Most “Reality” TV – Ya’ll, I can understand “Idol” and “Dancing with the Stars” and the other talent competitions. But most “reality” shows are just too horrible to even think of watching. Even the commercials for these shows make me cringe. And none of it is “reality”.
Category: Worst. Sequels. Ever.
“The Ropers” – Let’s not knock at that door. A sad waste of some talented actors.
“Still the Beaver” – I admit it, I included it for the name.
“AfterMASH” – Oh no.
Category: Cancelled Too Soon AKA “We Hardly Knew Ye”.

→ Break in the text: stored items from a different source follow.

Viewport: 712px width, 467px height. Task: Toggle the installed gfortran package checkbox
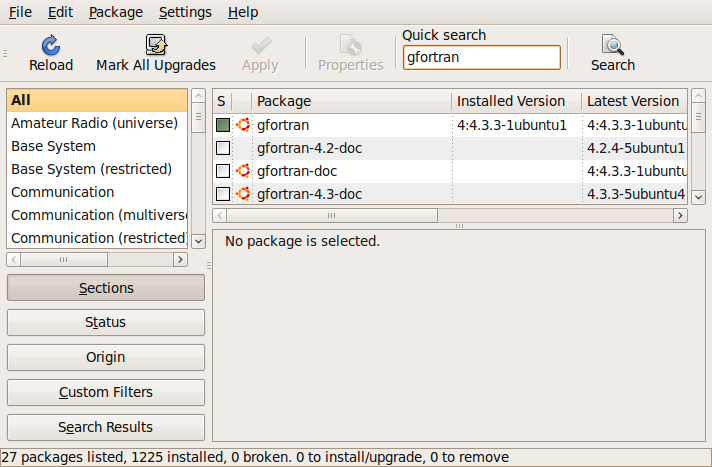click(223, 125)
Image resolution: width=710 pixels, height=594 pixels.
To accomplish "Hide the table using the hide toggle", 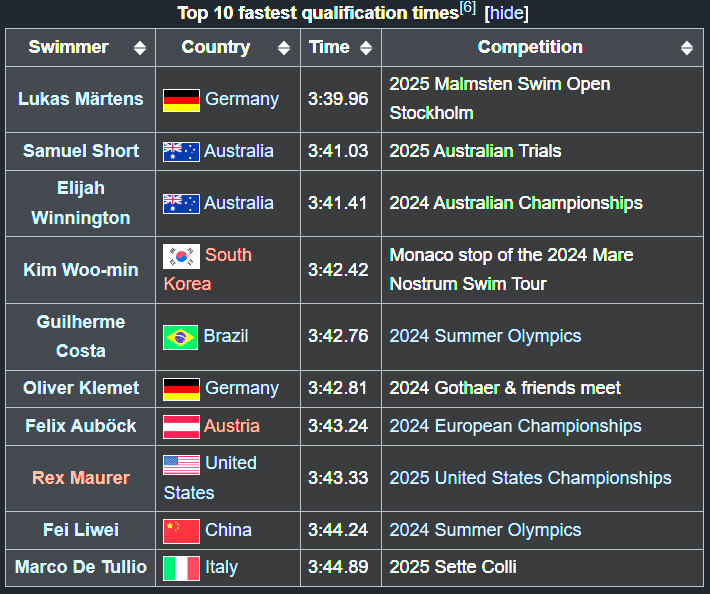I will (506, 13).
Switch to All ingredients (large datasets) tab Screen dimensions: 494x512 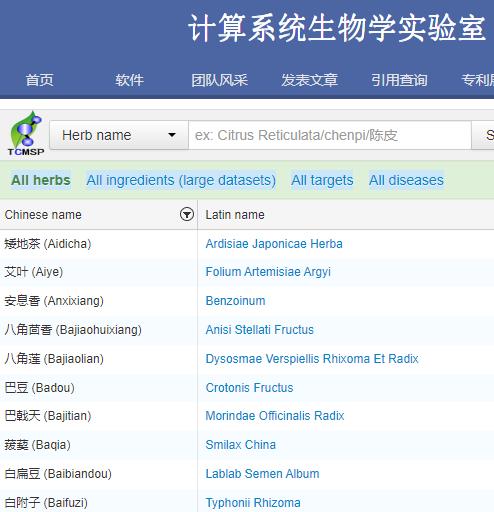tap(181, 180)
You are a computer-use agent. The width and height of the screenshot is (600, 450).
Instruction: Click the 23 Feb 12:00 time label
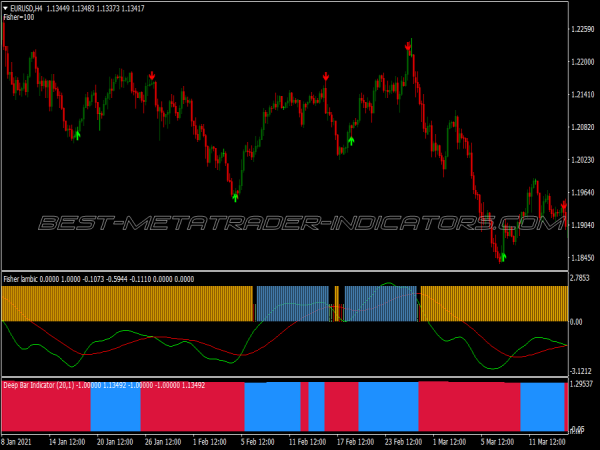click(400, 440)
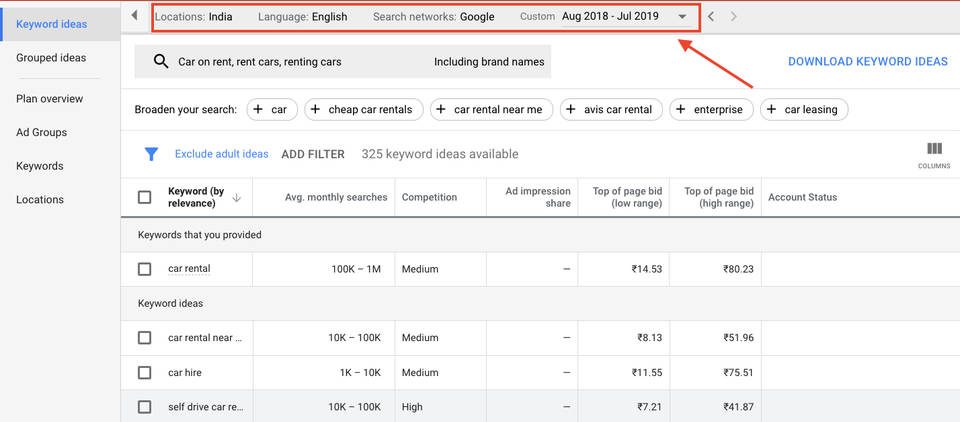
Task: Click the Exclude adult ideas link
Action: pyautogui.click(x=221, y=154)
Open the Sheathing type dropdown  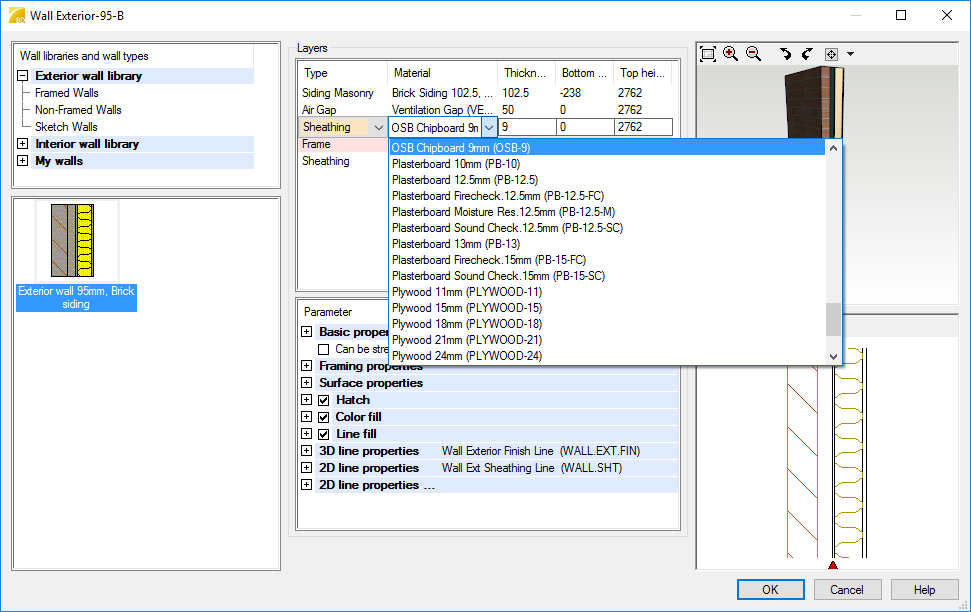pyautogui.click(x=378, y=128)
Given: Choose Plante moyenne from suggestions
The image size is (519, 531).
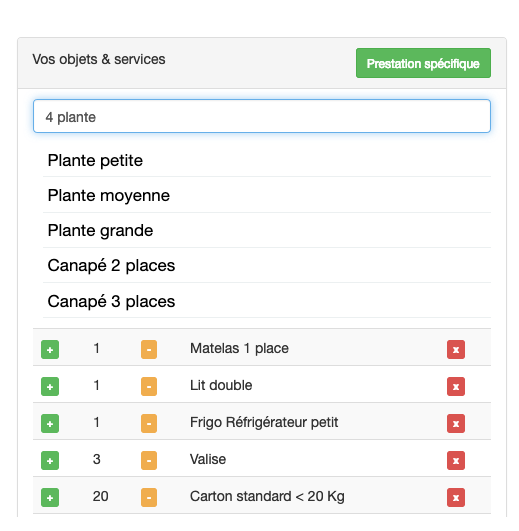Looking at the screenshot, I should point(267,195).
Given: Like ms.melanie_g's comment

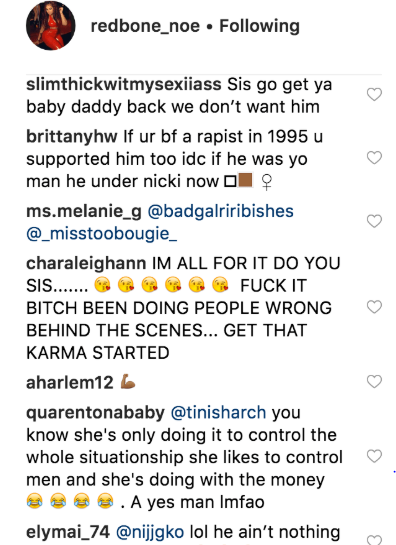Looking at the screenshot, I should 374,221.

“Richie Brockelman: Private Eye” – “The thing of it is…” A quirky young private eye, smart enough to solve crimes and dorky enough to live with his parents. Whenever I see Dennis Dugan in something, I think, “Richie!”
“Cleopatra 2525” – Three sexy tough and barely dressed chicks battle various deranged and mutated bad guys in a post-apocolypic world, and then go dance with gorgeous guys in cool futuristic bars. What’s not to love?Totally awesome soundtrack, too.
“Greatest American Hero” – That dorky red costume! Those terrible landings!
“My Hero” – An alien superhero falls in love with an average woman and learns that saving humans is easier than understanding them. Very funny. I don’t know how many episodes they made, but it wasn’t not enough.
Category: Guilty Pleasures
“America’s Next Top Model” – I find this weirdly fascinating. This season, they took pictures in a meat locker with the women dressed in meat. Who came up with that?
“Power Rangers” – Long ago, when my son was little, I watched because of him. He’s long since moved on, but I find this show kitchy fun and still catch an episode sometimes. Especially when I’m sewing on a Saturday morning. Fact to know for future quizzes: Tommy the Sith apprentice cat is named after the original Green Ranger.
Any sci-fi show, no matter how hokey – If it’s sci-fi, I’m there. But what would you expect from someone who still quotes the original “Star Trek”?